ANURADHAPURA

Founded around 5th Century BC, Anuradhapura is the oldest city in the Cultural Triangle and Sri Lanka’s first capital. In its heyday, tens of thousands of people lived in a city of royal palaces, monasteries, temples topped by glittering jewels, houses of two or three storeys, shops, pleasure gardens, bathing pools and wooded parks. Today, the restored remains of ancient Anuradhapura are dotted amidst peaceful parks to the north and west of the modern city.

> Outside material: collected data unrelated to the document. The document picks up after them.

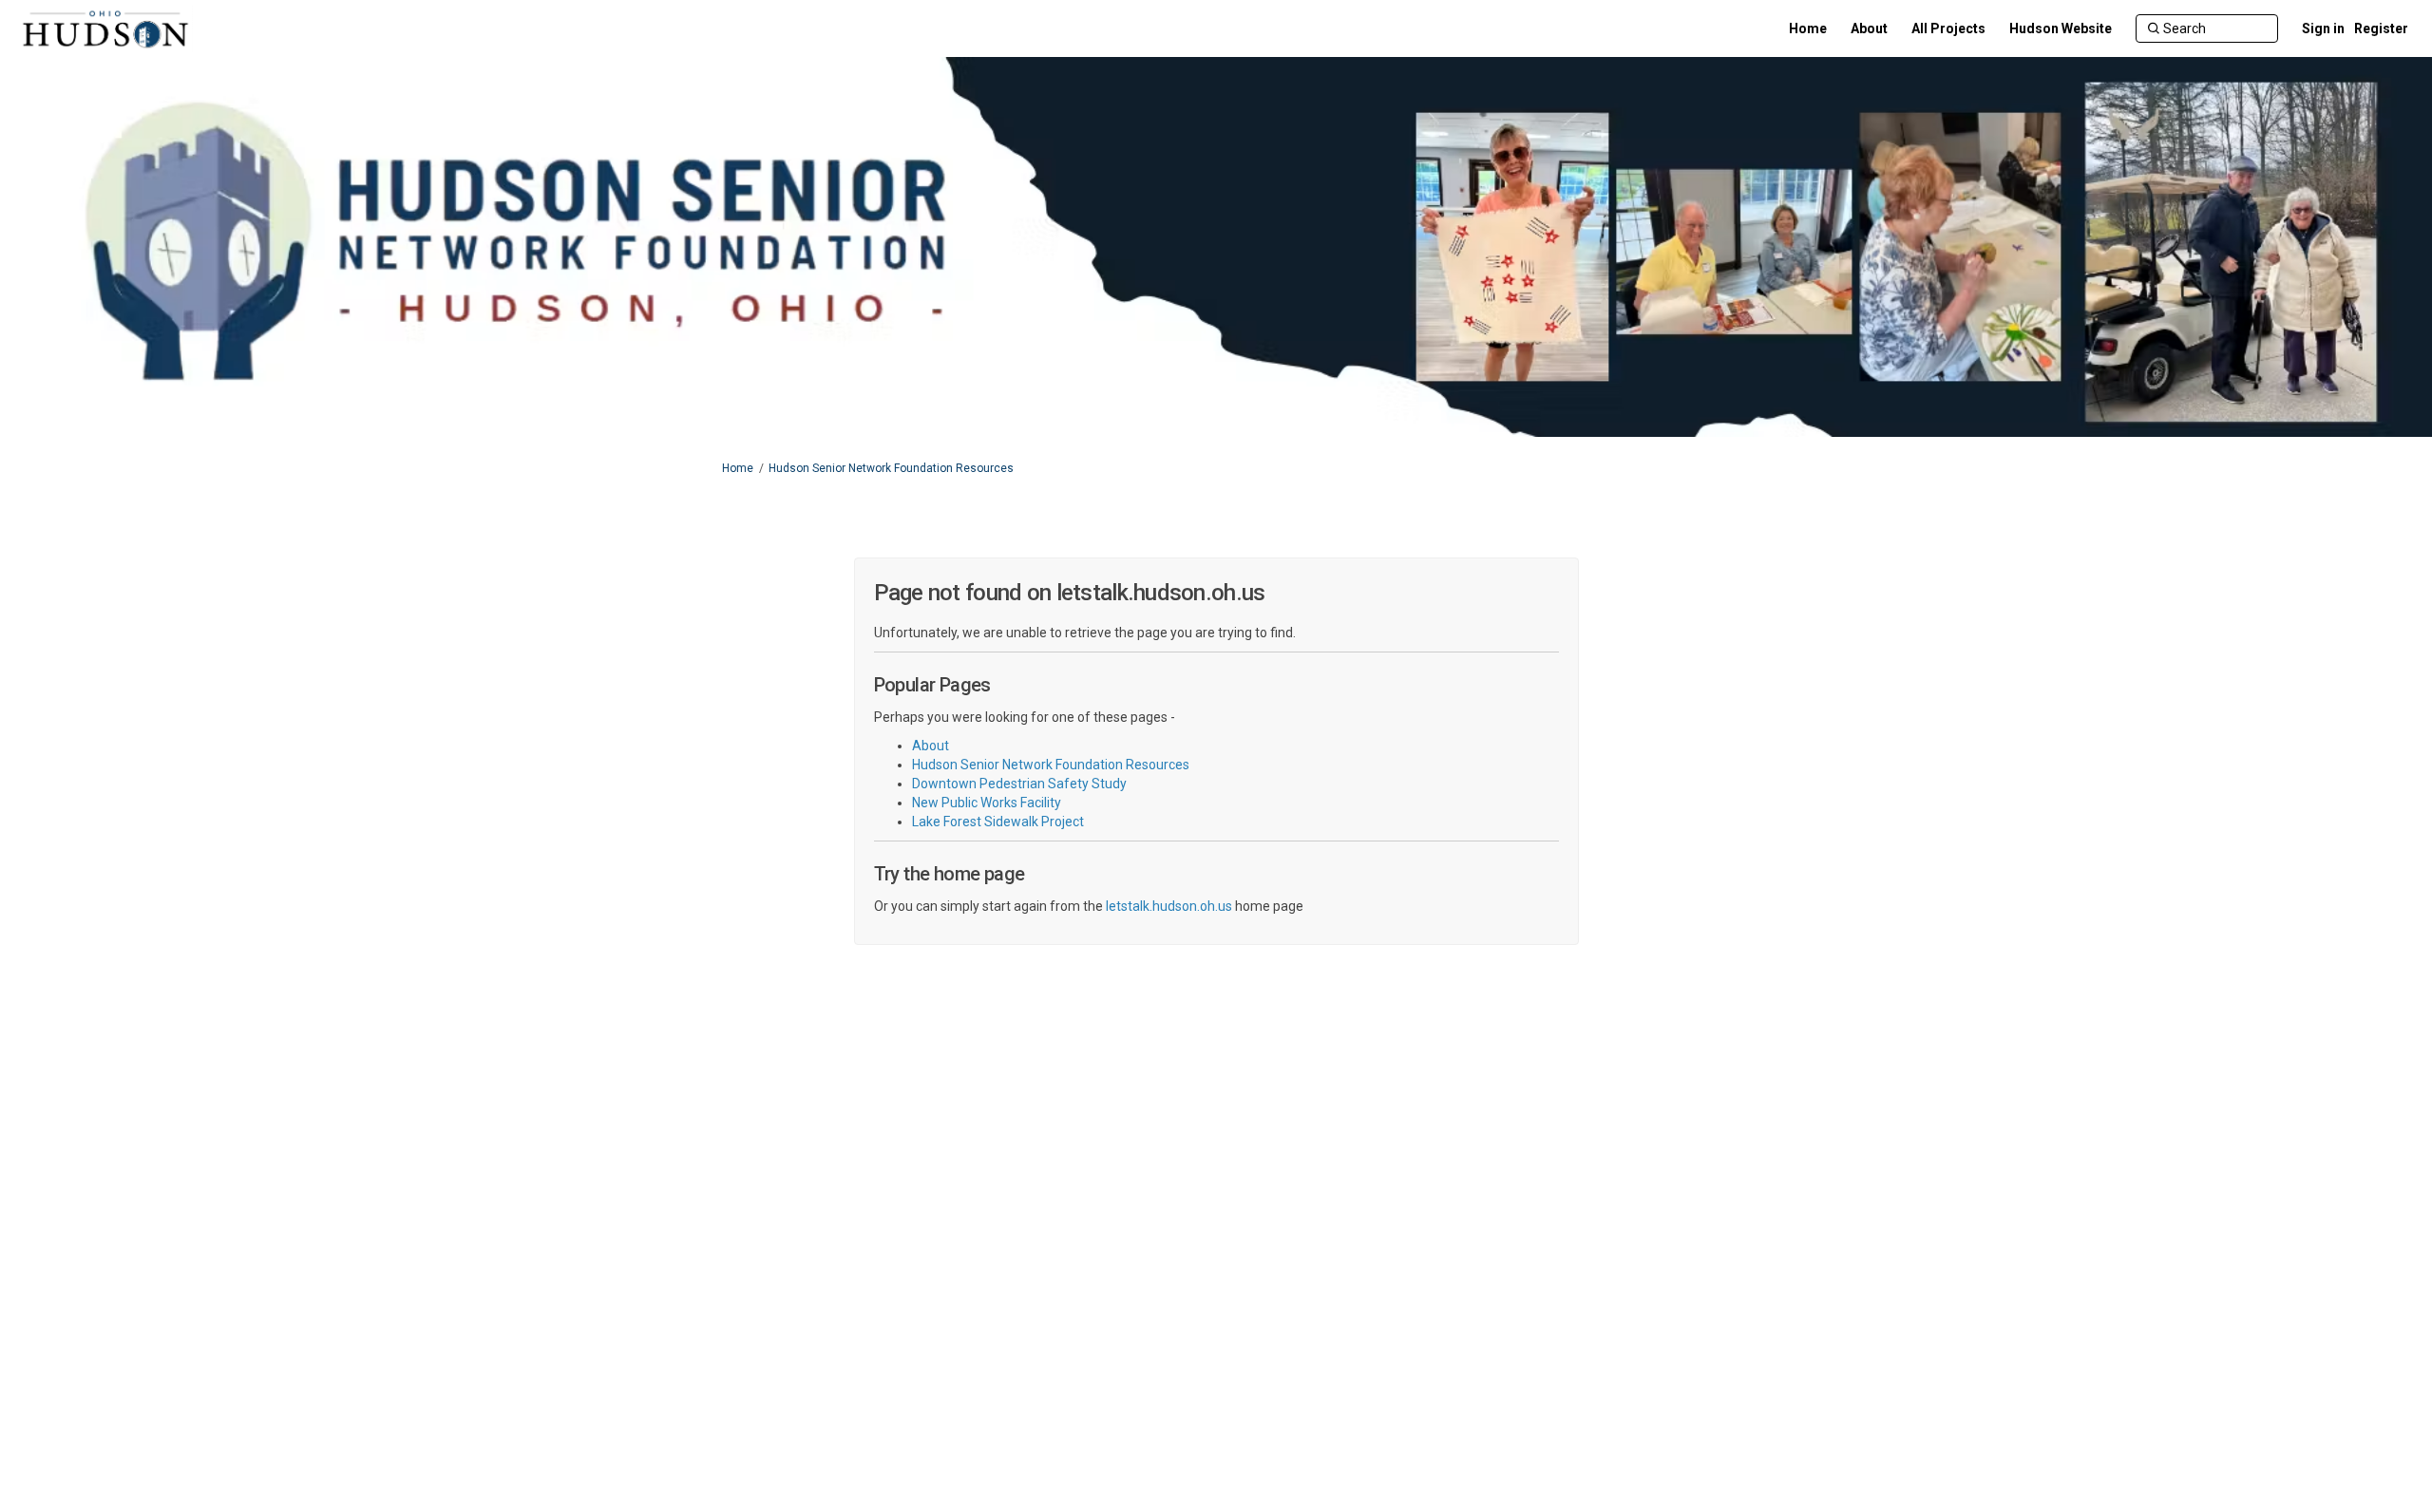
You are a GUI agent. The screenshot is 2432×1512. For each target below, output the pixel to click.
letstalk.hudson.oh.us (1169, 906)
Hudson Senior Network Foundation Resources (891, 468)
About (930, 745)
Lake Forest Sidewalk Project (998, 821)
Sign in (2323, 28)
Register (2381, 28)
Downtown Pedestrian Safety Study (1019, 783)
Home (737, 468)
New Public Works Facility (986, 802)
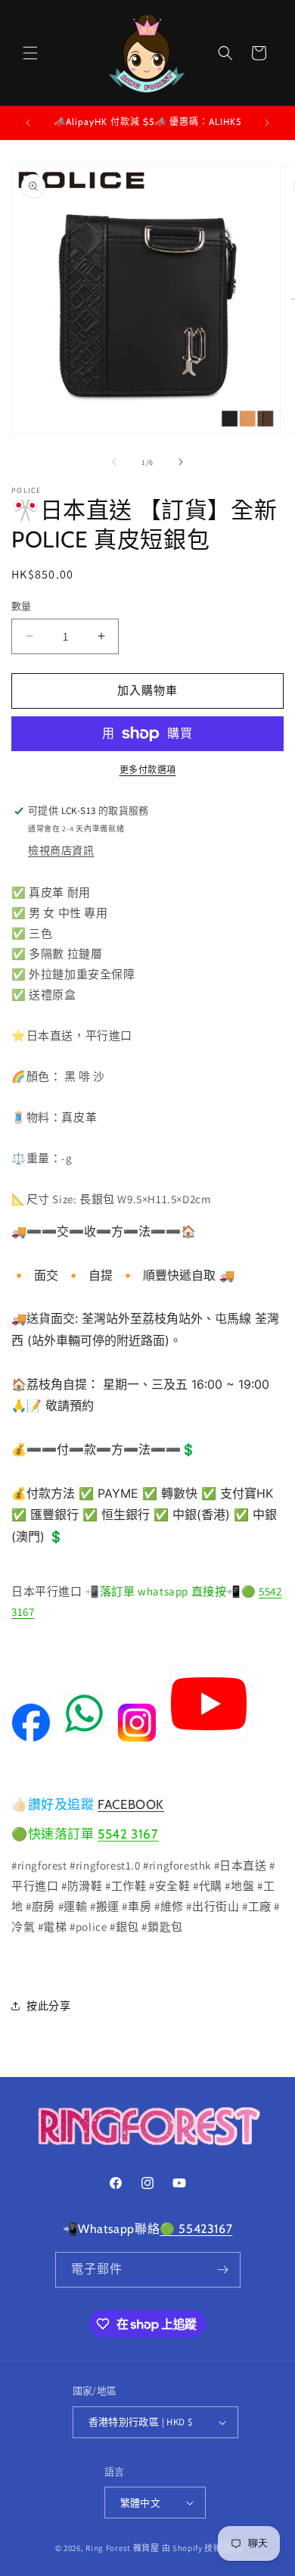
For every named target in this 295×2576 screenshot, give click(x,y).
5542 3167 (128, 1834)
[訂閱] (223, 2270)
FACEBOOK (131, 1804)
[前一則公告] (28, 122)
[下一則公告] (267, 122)
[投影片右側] (180, 462)
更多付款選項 (148, 769)
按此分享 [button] (48, 2006)
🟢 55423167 (196, 2229)
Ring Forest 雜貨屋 (122, 2548)
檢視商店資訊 (61, 850)
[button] (30, 53)
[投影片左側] (114, 462)
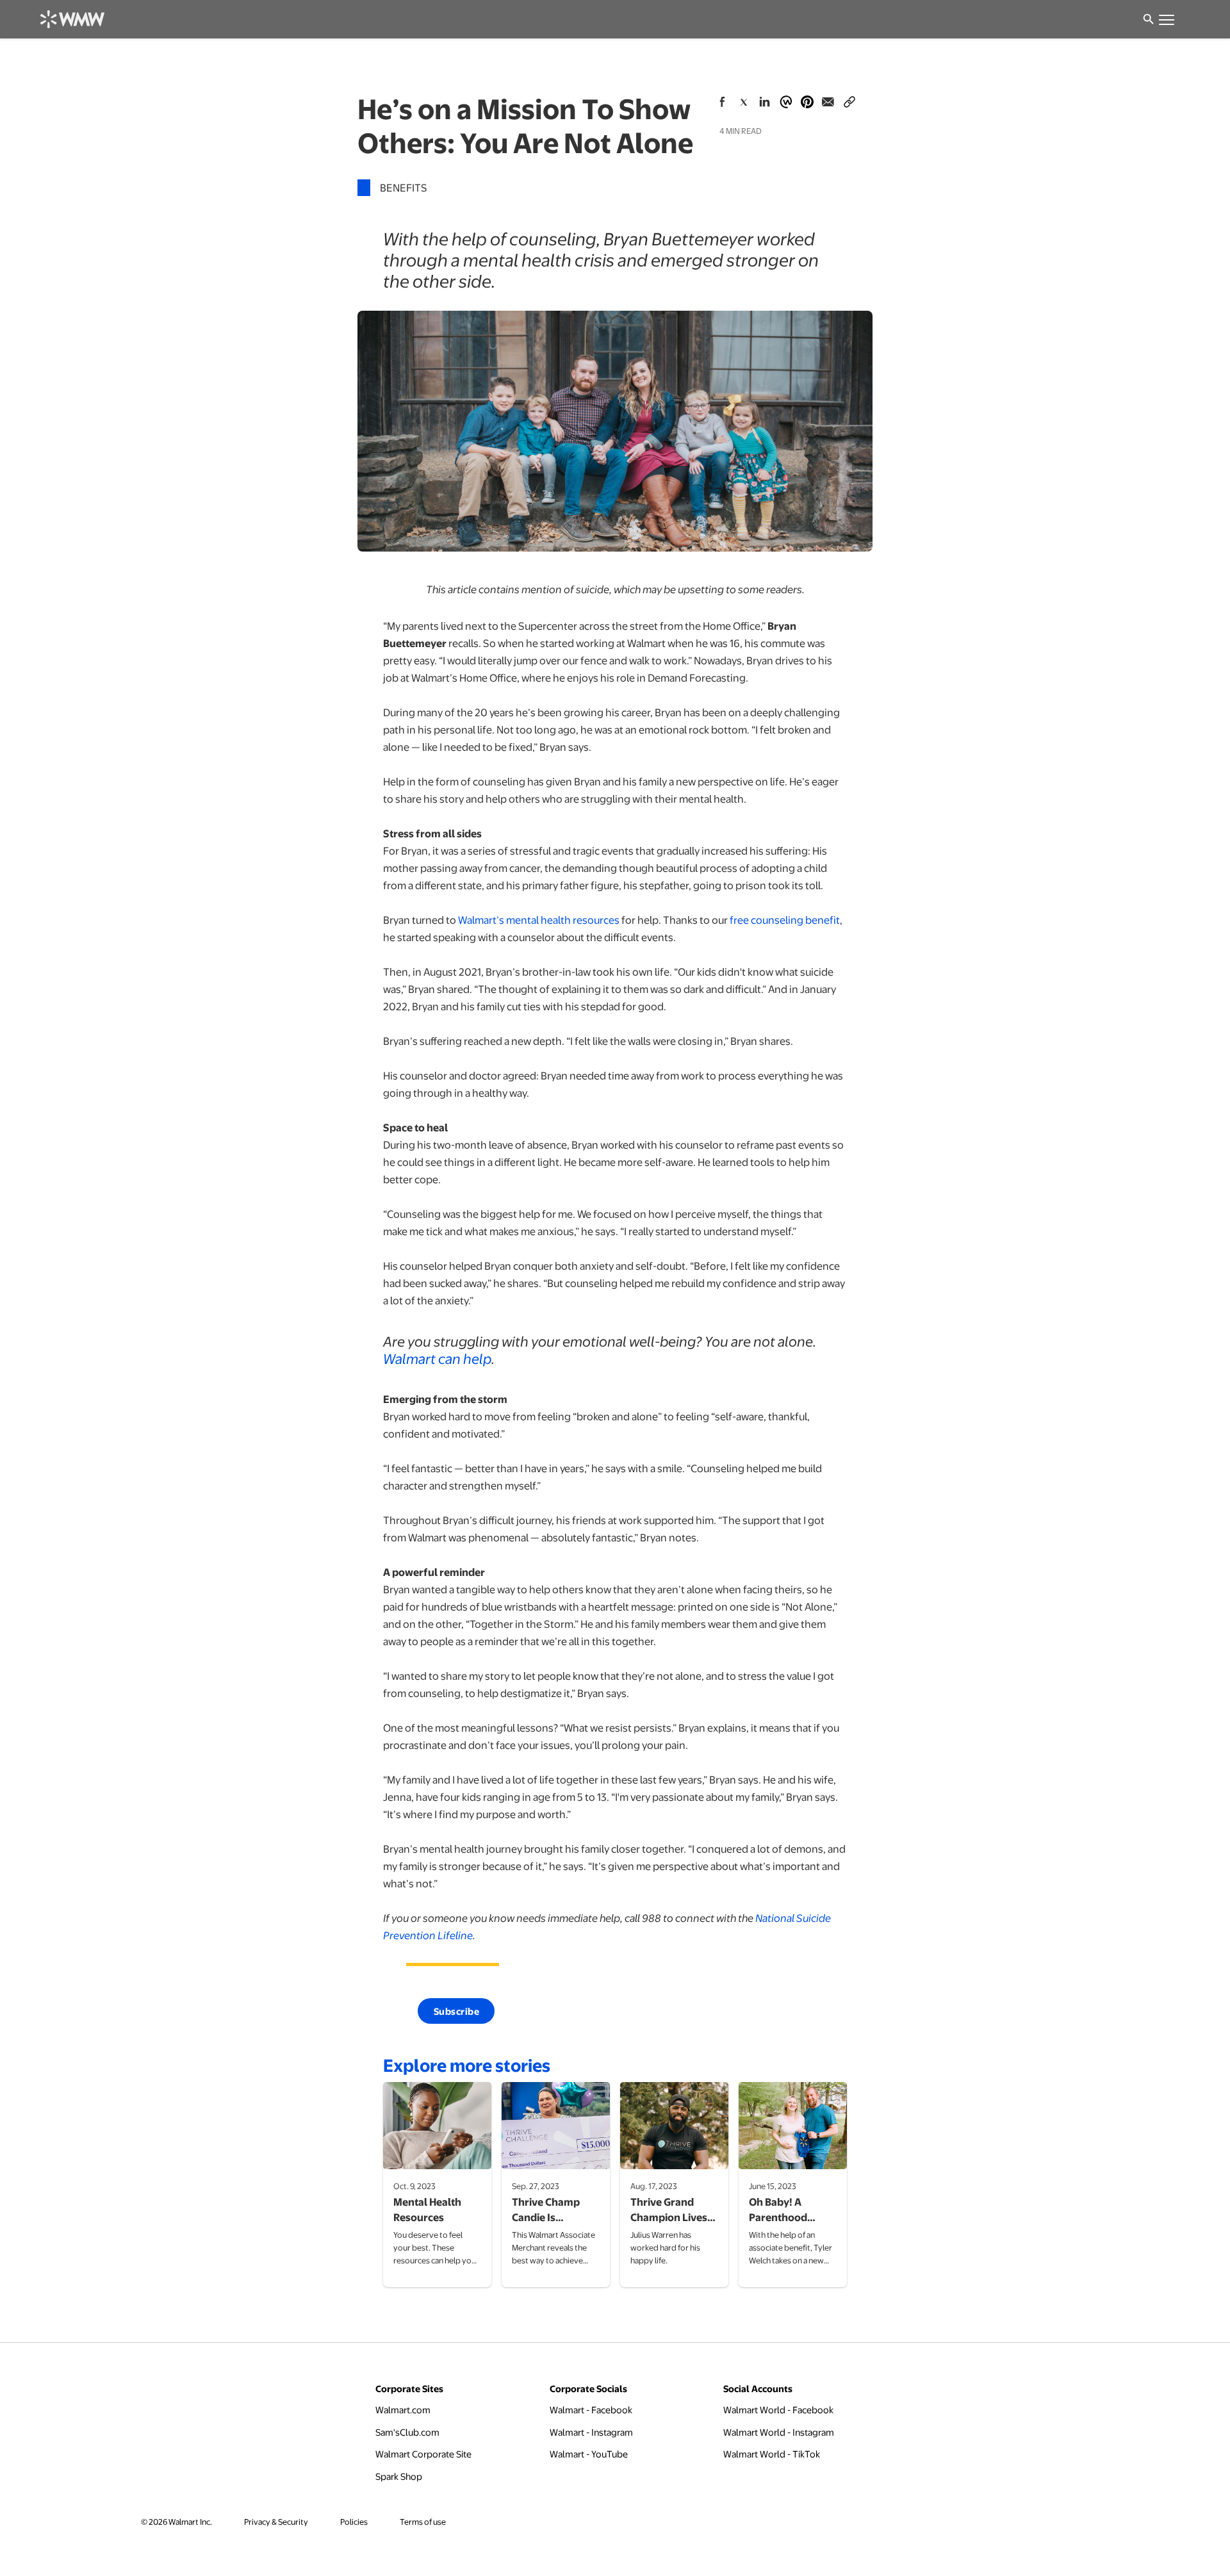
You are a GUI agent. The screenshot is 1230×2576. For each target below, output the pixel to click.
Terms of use (423, 2521)
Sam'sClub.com (407, 2431)
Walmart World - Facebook (778, 2409)
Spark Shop (398, 2475)
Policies (354, 2521)
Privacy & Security (276, 2521)
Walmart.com (402, 2409)
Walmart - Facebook (591, 2409)
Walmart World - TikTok (771, 2453)
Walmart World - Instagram (778, 2431)
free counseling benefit (785, 919)
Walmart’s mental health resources (538, 919)
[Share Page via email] (828, 101)
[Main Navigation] (1166, 19)
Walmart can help (437, 1358)
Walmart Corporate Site (423, 2453)
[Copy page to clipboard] (849, 99)
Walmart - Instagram (591, 2431)
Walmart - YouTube (589, 2453)
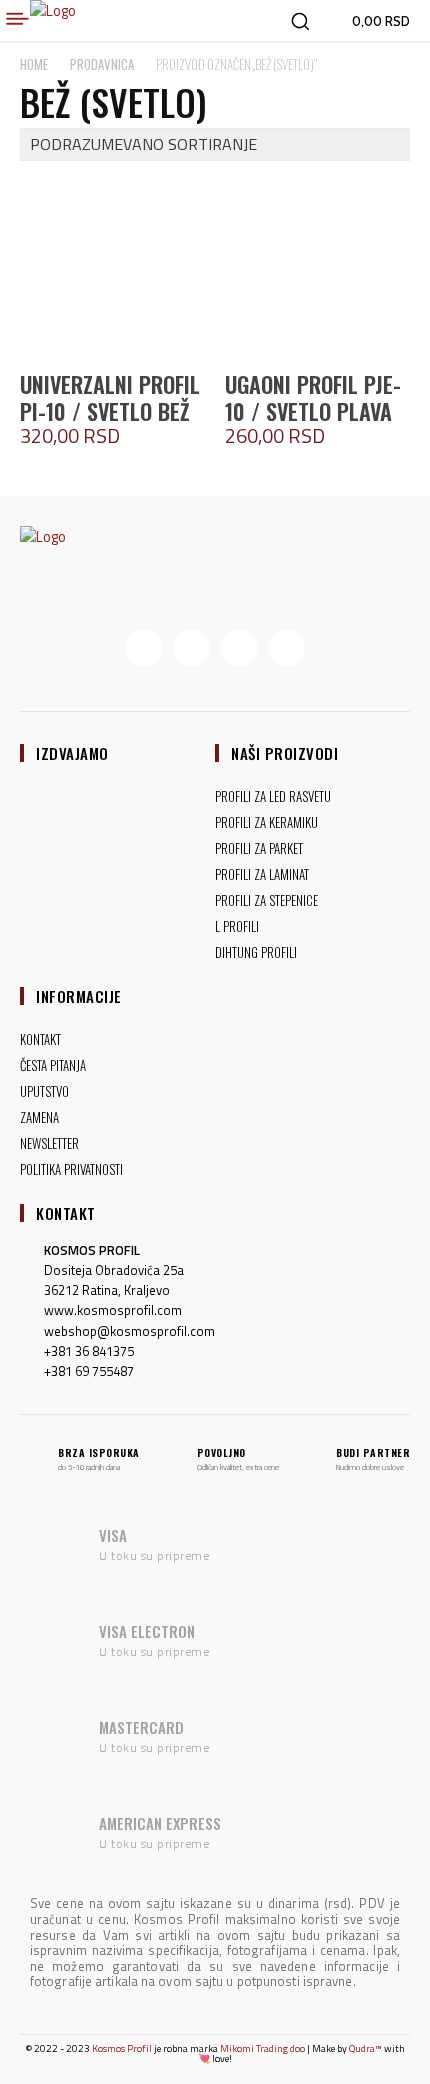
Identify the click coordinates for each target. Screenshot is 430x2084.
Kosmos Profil (122, 2048)
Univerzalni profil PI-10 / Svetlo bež (110, 397)
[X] (239, 648)
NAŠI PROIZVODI (284, 753)
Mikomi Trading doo (262, 2048)
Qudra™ (365, 2048)
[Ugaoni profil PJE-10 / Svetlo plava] (317, 268)
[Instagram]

Among the many bell-shaped dagobas or temples are Thuparama (which enshrines a relic of Lord Buddha), and Ruwanweli, rebuilt to its original 2nd century BC bubble shape. Other dagobas include the 1st century BC Abhayagiri and 3rd century BC Jetawana, both around 120 metres high and second in height only to Egypt’s mightiest pyramids at Giza. Excavations have unearthed jewellery, sculptures, coins and other rare artefacts including seven Buddhist scriptures etched into sheets of beaten gold. Soaring towards the sky, the magnificent dagobas reached monumental proportions during the period of the kingdom of Anuradhapura, which lasted for about 1,500 years, until the 10th century AD. Stone pillars are all that remains of the 1,000-room monks’ residence or Brazen Palace, near Sri Maha Bodhi or the sacred bo tree, a slender fig or Ficus religiosa supported by iron crutches. The oldest historically documented tree on earth, this grew from a sapling taken over 2,200 years ago from the very same tree under which Lord Buddha gained enlightenment. The finest of the carved stone figures protecting gateways (guard stones) at Anuradhapura is at the pavilion of Ratna Prasada.